Could “Eyes on the Board” do more harm than good?
Protecting minors on social media is a major priority for the US government, and Senator Ted Cruz, a Republican out of Texas, thinks he has a solution. Cruz’s “Eyes on the Board Act” intends to take social media out of schools entirely by cutting federal funding to any school that allows access to social media platforms on school devices. However, the Electronic Frontier Foundation says that while the intent of the bill might be positive, it would likely have a negative impact on education.
The author states, “This bill is a brazen attempt to censor information and to control how schools and teachers educate, and it would harm marginalized communities and children the most.” Eyes on the Board would cut offending schools off from the E-Rate funding program, which subsidizes internet services for learning institutions in school districts with high rates of poverty. To receive this funding, schools must adhere to the Children’s Internet Protection Act, which already requires they install internet filters that block minors’ access to harmful or disruptive content and monitor students’ online activity. An American Library Association study found that 88% of schools were already blocking social media platforms, so the bill would likely be redundant. In effect, EFF posits, such legislation would only cut under-resourced schools off from much-needed funding.
Mr. Cooper in legal hot water after data breach.
Inman reports that loan services firm Mr. Cooper has been hit with five different class-action lawsuits that claim a recent cyberattack was the result of the company's negligence. The attack in question, which was detected on October 31, was described on the company’s website as a “cyber security incident.” Mr. Cooper responded by proactively shutting down its systems, cutting off customers from their accounts for several days. A subsequent report to investors revealed “that certain customer data was exposed, however it will require additional analysis to validate this finding and quantify the scope and type of any such exposure.”
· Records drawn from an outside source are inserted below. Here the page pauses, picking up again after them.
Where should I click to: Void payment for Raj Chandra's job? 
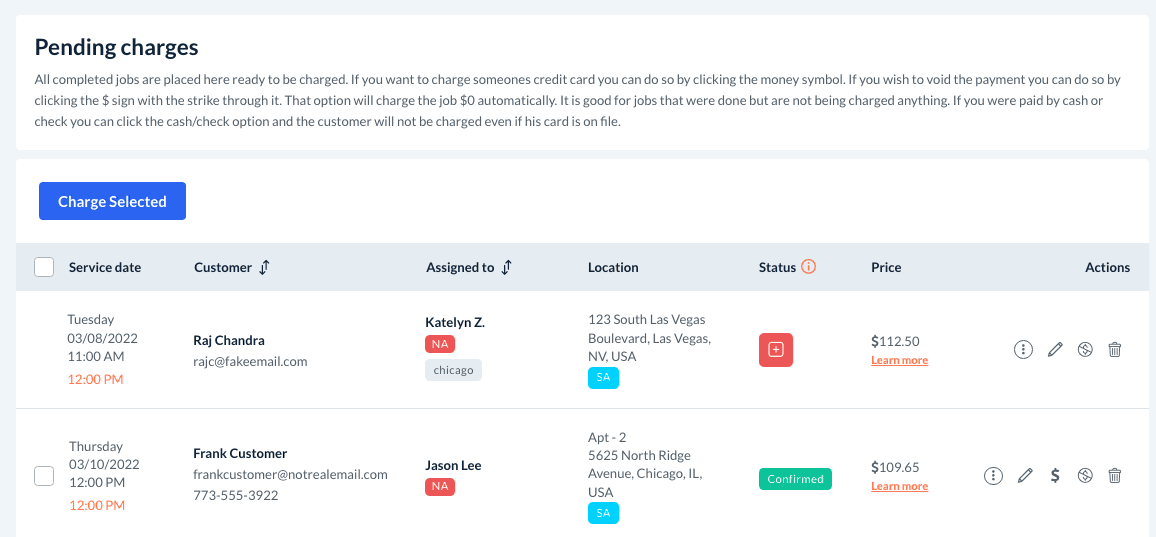[x=1085, y=350]
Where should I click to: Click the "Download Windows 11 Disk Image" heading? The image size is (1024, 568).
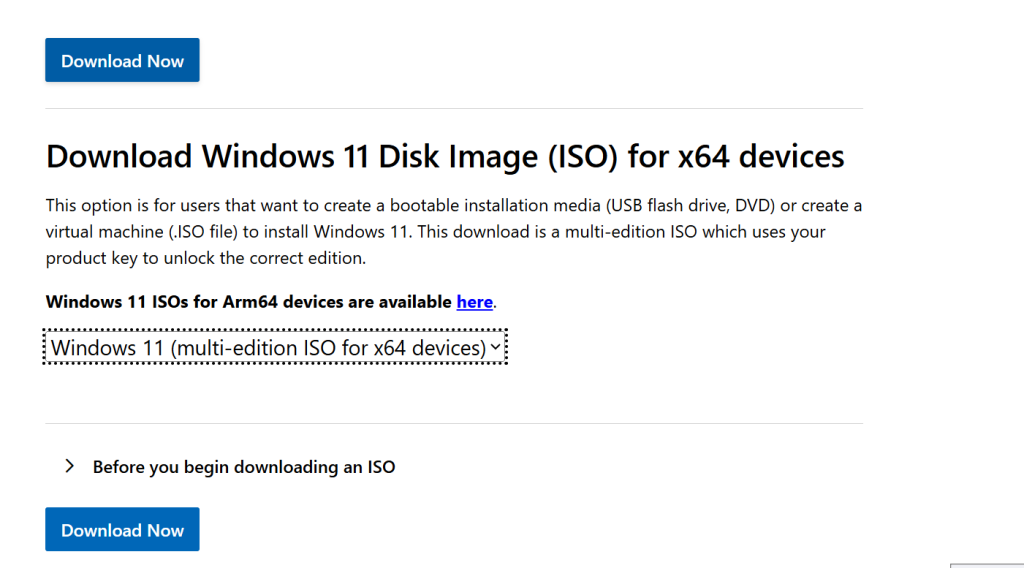pyautogui.click(x=300, y=156)
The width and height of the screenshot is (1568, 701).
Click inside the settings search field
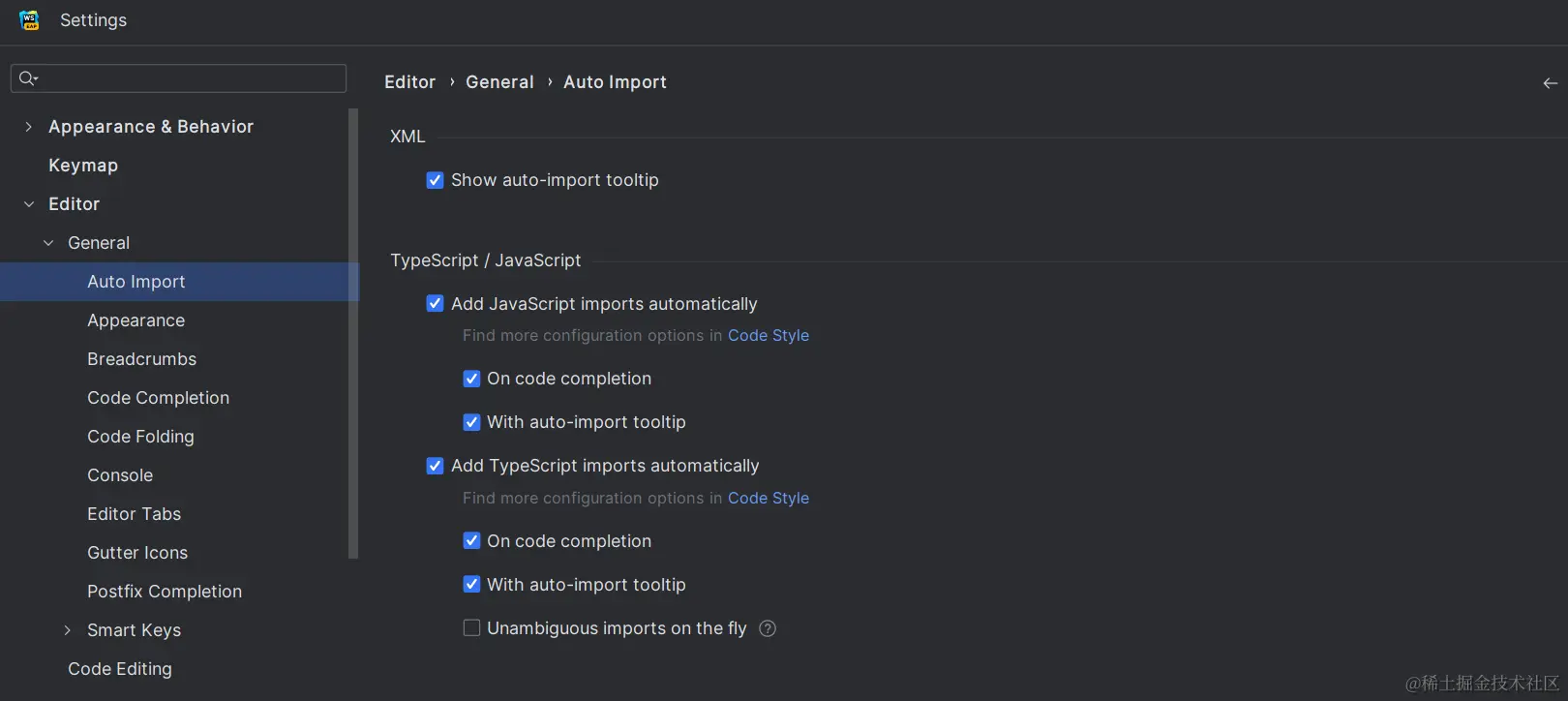coord(178,78)
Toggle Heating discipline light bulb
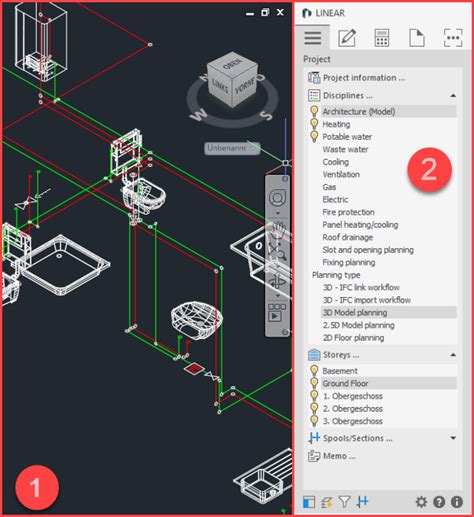Screen dimensions: 474x517 pyautogui.click(x=314, y=124)
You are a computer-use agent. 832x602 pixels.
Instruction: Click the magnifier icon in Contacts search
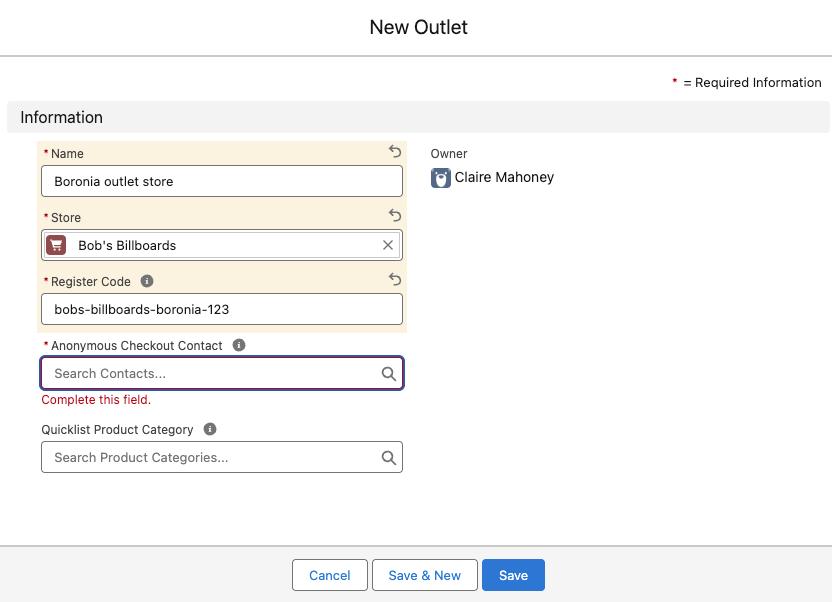(x=389, y=373)
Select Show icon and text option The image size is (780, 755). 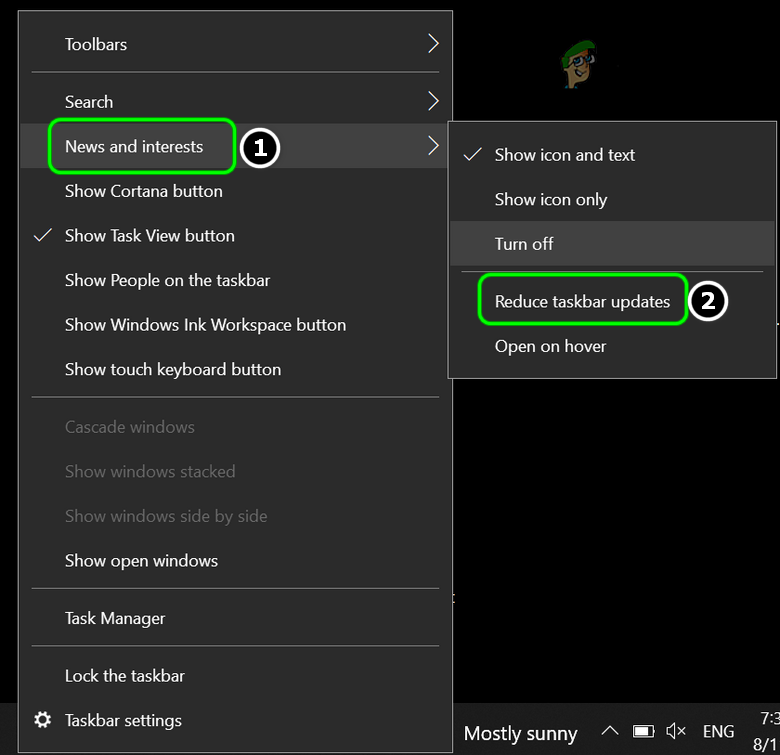point(565,155)
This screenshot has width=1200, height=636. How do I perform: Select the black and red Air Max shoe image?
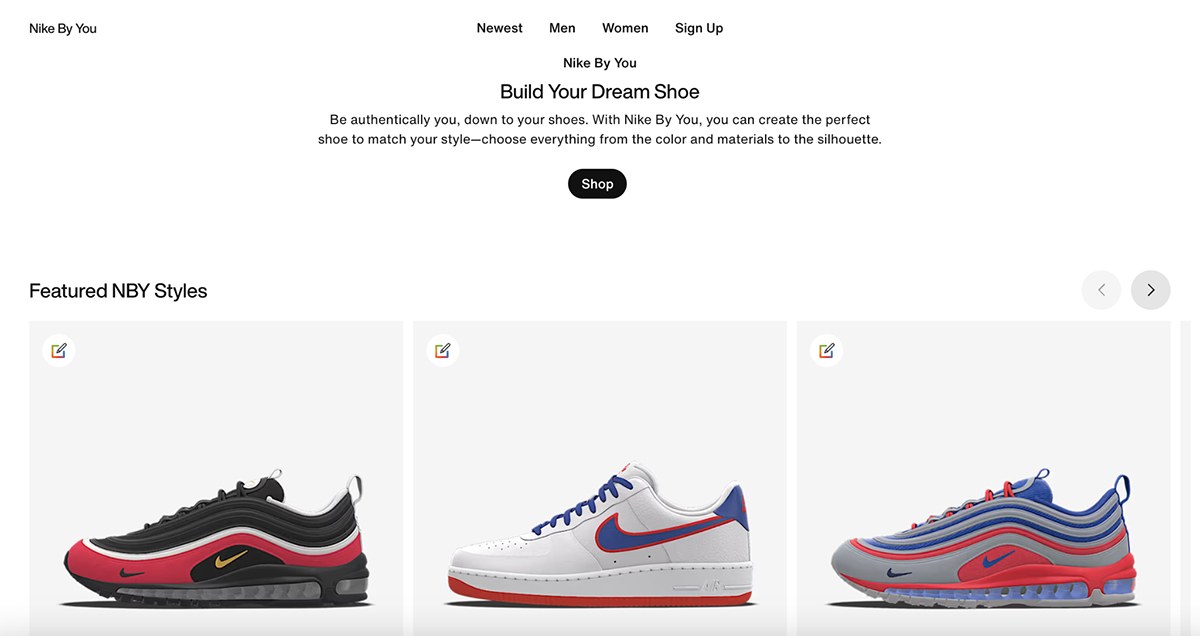216,540

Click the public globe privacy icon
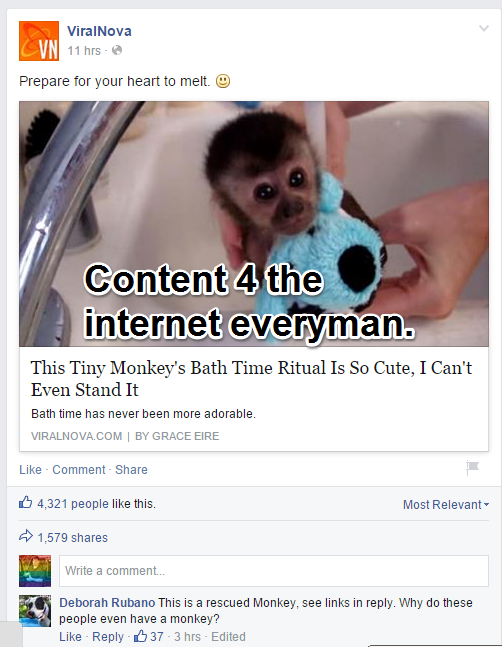pos(117,50)
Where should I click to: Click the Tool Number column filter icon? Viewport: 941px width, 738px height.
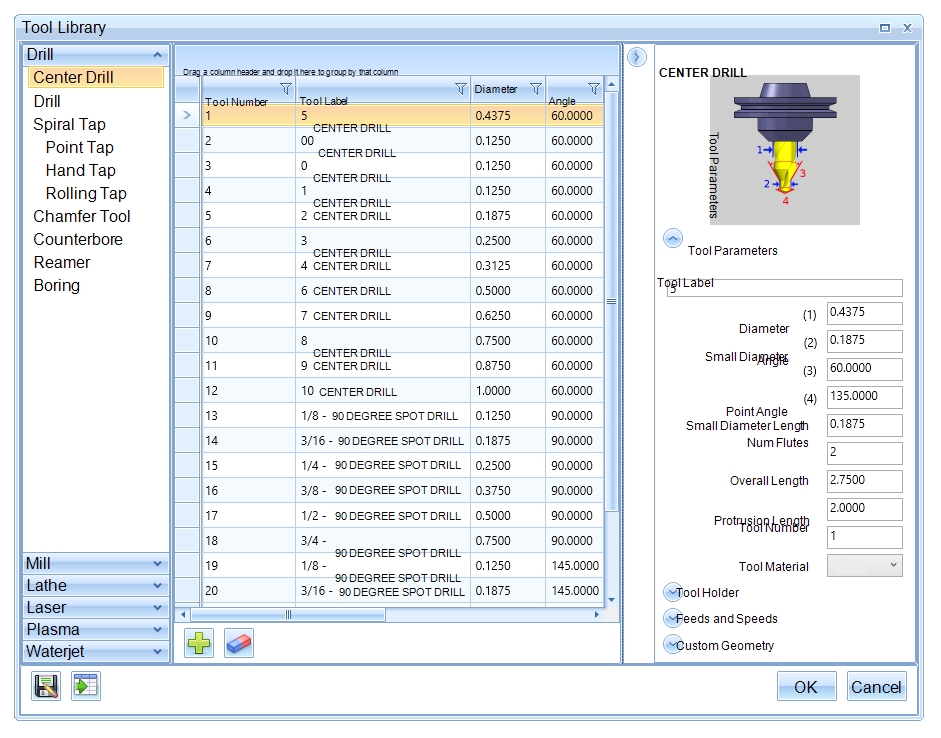tap(286, 89)
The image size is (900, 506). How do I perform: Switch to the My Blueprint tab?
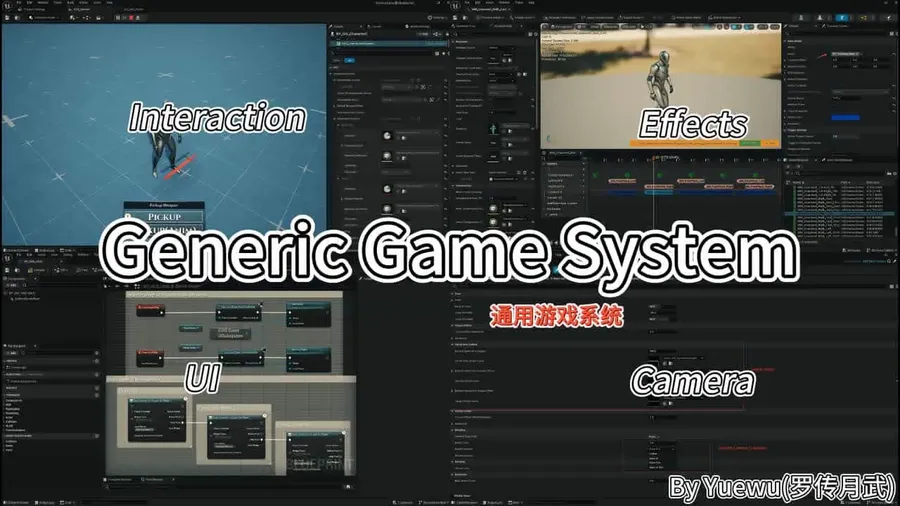17,346
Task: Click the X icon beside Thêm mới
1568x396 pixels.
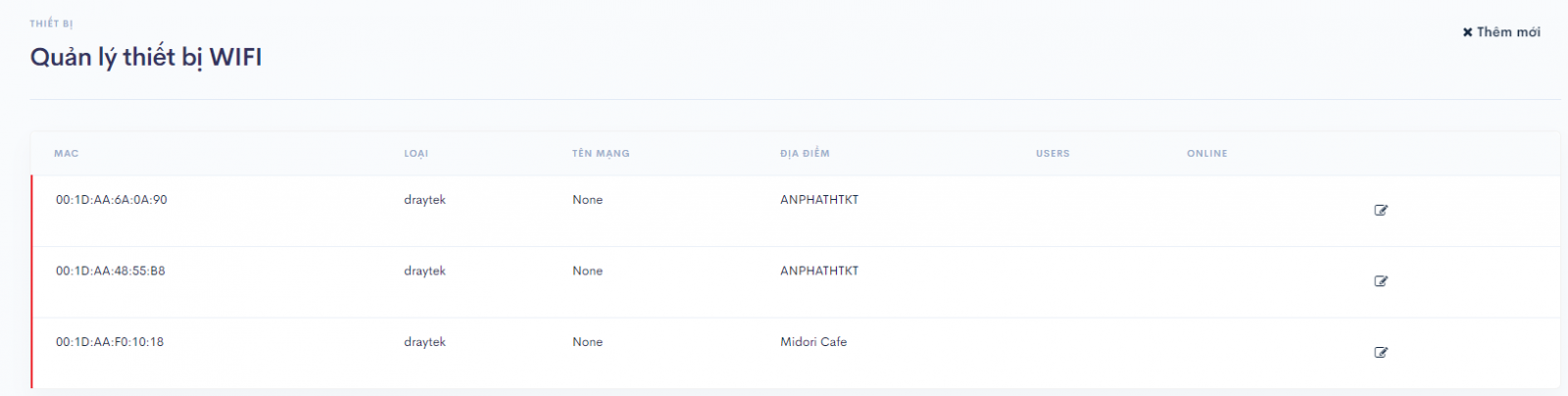Action: point(1467,32)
The complainants say that the company failed to adequately protect this customer data. One case states, “This unencrypted, unredacted [personal identifiable information] was compromised due to defendant’s negligent and/or careless acts and omissions and its utter failure to protect customers’ sensitive data,” and another adds that the company” has failed to provide timely, accurate, and adequate notice to Plaintiff and other Class Members that their PII had been compromised.” While Mr. Cooper hasn’t directly responded to these claims, a statement released shortly after the attack says the company stood to lose $5 million to $10 million in additional vendor costs as a result of the incident, and that the system shutdown could take a chunk out of fourth-quarter revenue and expenses. While most of the cases ask for undisclosed monetary damages, one suit specifically asks for upwards of $5 million.